Re: [PATCH 4/6] mm: hugetlb_vmemmap: add missing smp_wmb() before set_pte_at()
From: Miaohe Lin
Date: Wed Aug 17 2022 - 21:55:38 EST
On 2022/8/18 9:14, Yin, Fengwei wrote:
>
>
> On 8/17/2022 7:21 PM, Muchun Song wrote:
>>
>>
>>> On Aug 17, 2022, at 16:41, Miaohe Lin <linmiaohe@xxxxxxxxxx> wrote:
>>>
>>> On 2022/8/17 10:53, Muchun Song wrote:
>>>>
>>>>
>>>>> On Aug 16, 2022, at 21:05, Miaohe Lin <linmiaohe@xxxxxxxxxx> wrote:
>>>>>
>>>>> The memory barrier smp_wmb() is needed to make sure that preceding stores
>>>>> to the page contents become visible before the below set_pte_at() write.
>>>>
>>>> I’m not sure if you are right. I think it is set_pte_at()’s responsibility.
>>>
>>> Maybe not. There're many call sites do the similar things:
>>>
>>> hugetlb_mcopy_atomic_pte
>>> __do_huge_pmd_anonymous_page
>>> collapse_huge_page
>>> do_anonymous_page
>>> migrate_vma_insert_page
>>> mcopy_atomic_pte
>>>
>>> Take do_anonymous_page as an example:
>>>
>>> /*
>>> * The memory barrier inside __SetPageUptodate makes sure that
>>> * preceding stores to the page contents become visible before
>>> * the set_pte_at() write.
>>> */
>>> __SetPageUptodate(page);
>>
>> IIUC, the case here we should make sure others (CPUs) can see new page’s
>> contents after they have saw PG_uptodate is set.
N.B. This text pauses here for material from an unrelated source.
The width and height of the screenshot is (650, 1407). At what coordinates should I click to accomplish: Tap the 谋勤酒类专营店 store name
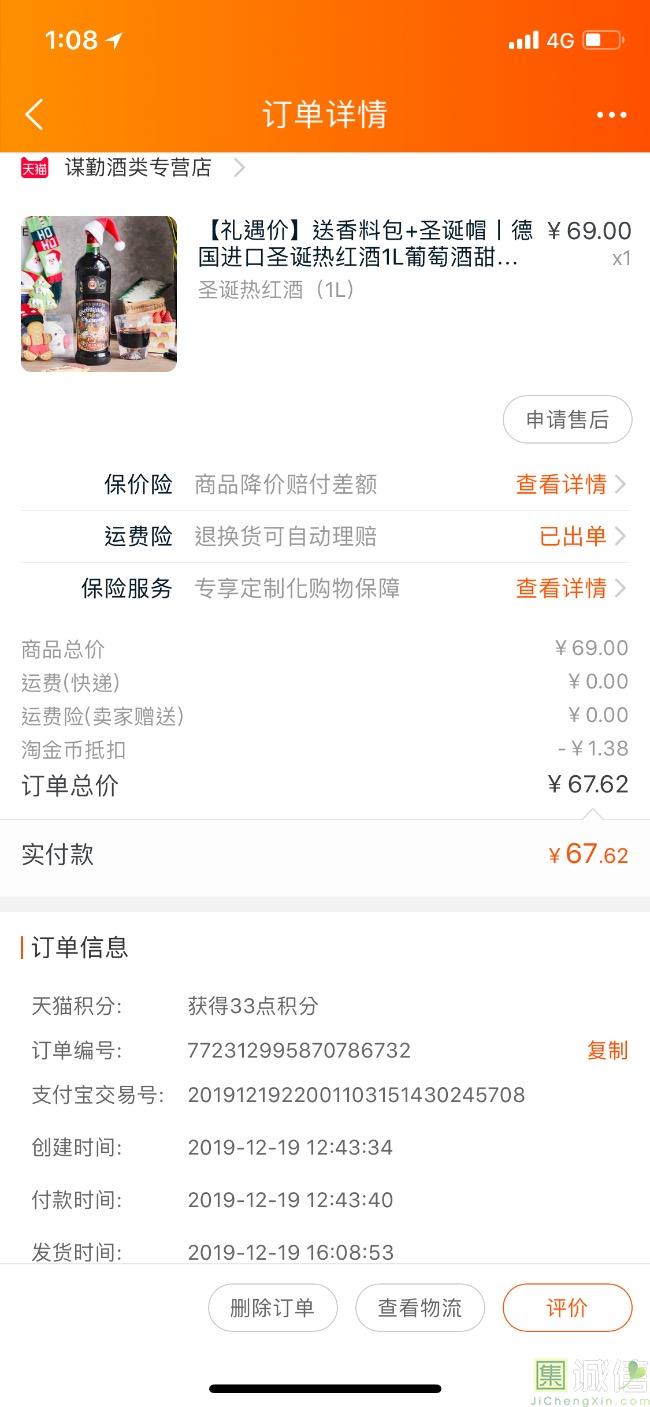[x=138, y=168]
I think commit 0ed361dec369
>> can tell us more details.
>>
>> I also looked at commit 52f37629fd3c to see why we need a barrier before
>> set_pte_at(), but I didn’t find any info to explain why. I guess we want
>> to make sure the order between the page’s contents and subsequent memory
>> accesses using the corresponding virtual address, do you agree with this?
> This is my understanding also. Thanks.
That's also my understanding. Thanks both.